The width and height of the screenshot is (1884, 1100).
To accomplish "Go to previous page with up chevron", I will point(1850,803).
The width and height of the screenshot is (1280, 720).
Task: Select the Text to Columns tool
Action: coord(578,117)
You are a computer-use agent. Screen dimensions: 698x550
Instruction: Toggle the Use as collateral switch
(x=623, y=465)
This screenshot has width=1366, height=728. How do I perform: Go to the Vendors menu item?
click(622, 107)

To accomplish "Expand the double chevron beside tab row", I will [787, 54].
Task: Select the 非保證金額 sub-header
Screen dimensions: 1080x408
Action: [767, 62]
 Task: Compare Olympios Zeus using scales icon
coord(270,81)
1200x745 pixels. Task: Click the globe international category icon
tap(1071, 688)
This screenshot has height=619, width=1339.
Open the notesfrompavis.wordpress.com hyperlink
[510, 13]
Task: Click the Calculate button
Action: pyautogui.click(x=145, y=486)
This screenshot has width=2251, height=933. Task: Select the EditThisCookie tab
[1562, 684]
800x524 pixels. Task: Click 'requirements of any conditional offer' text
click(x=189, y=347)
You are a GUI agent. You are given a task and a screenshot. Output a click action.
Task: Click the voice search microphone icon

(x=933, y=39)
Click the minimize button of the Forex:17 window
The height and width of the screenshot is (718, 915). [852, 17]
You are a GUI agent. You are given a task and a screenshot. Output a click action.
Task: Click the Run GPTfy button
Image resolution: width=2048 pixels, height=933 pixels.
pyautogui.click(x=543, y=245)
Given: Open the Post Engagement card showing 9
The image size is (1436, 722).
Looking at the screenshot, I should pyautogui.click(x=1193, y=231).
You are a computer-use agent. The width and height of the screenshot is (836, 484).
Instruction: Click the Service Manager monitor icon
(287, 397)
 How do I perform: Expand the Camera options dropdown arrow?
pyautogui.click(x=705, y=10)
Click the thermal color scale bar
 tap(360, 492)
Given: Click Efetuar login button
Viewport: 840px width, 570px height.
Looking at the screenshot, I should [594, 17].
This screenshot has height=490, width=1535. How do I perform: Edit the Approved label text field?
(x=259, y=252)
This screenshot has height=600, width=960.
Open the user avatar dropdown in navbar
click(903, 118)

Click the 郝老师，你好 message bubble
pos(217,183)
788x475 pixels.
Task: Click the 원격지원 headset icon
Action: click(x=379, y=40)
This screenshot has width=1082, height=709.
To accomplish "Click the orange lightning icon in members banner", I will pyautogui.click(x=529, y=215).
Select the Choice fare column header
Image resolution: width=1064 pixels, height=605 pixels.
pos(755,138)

● ● ● ●

*EXERCISE DESCRIPTION*
Please copy out every line shown above, exactly.

*OUTPUT OF THE EXERCISE*
The width and height of the screenshot is (1884, 1100).
To accomplish "Go to previous page with up chevron", I will point(1850,803).
The width and height of the screenshot is (1280, 720).
Task: Select the Text to Columns tool
Action: coord(578,117)
You are a computer-use agent. Screen dimensions: 698x550
Instruction: Toggle the Use as collateral switch
(x=623, y=465)
This screenshot has width=1366, height=728. How do I perform: Go to the Vendors menu item?
click(622, 107)

To accomplish "Expand the double chevron beside tab row", I will [787, 54].
Task: Select the 非保證金額 sub-header
Screen dimensions: 1080x408
Action: [767, 62]
 Task: Compare Olympios Zeus using scales icon
coord(270,81)
1200x745 pixels. Task: Click the globe international category icon
tap(1071, 688)
This screenshot has height=619, width=1339.
Open the notesfrompavis.wordpress.com hyperlink
[510, 13]
Task: Click the Calculate button
Action: pyautogui.click(x=145, y=486)
This screenshot has width=2251, height=933. Task: Select the EditThisCookie tab
[1562, 684]
800x524 pixels. Task: Click 'requirements of any conditional offer' text
click(x=189, y=347)
You are a GUI agent. You are given a task and a screenshot. Output a click action.
Task: Click the voice search microphone icon

(x=933, y=39)
Click the minimize button of the Forex:17 window
The height and width of the screenshot is (718, 915). [852, 17]
You are a GUI agent. You are given a task and a screenshot. Output a click action.
Task: Click the Run GPTfy button
Image resolution: width=2048 pixels, height=933 pixels.
pyautogui.click(x=543, y=245)
Given: Open the Post Engagement card showing 9
The image size is (1436, 722).
Looking at the screenshot, I should pyautogui.click(x=1193, y=231).
You are a computer-use agent. The width and height of the screenshot is (836, 484).
Instruction: Click the Service Manager monitor icon
(287, 397)
 How do I perform: Expand the Camera options dropdown arrow?
pyautogui.click(x=705, y=10)
Click the thermal color scale bar
 tap(360, 492)
Given: Click Efetuar login button
Viewport: 840px width, 570px height.
Looking at the screenshot, I should [594, 17].
This screenshot has height=490, width=1535. How do I perform: Edit the Approved label text field?
(x=259, y=252)
This screenshot has height=600, width=960.
Open the user avatar dropdown in navbar
click(903, 118)

Click the 郝老师，你好 message bubble
pos(217,183)
788x475 pixels.
Task: Click the 원격지원 headset icon
Action: click(x=379, y=40)
This screenshot has width=1082, height=709.
To accomplish "Click the orange lightning icon in members banner", I will pyautogui.click(x=529, y=215).
Select the Choice fare column header
Image resolution: width=1064 pixels, height=605 pixels.
pos(755,138)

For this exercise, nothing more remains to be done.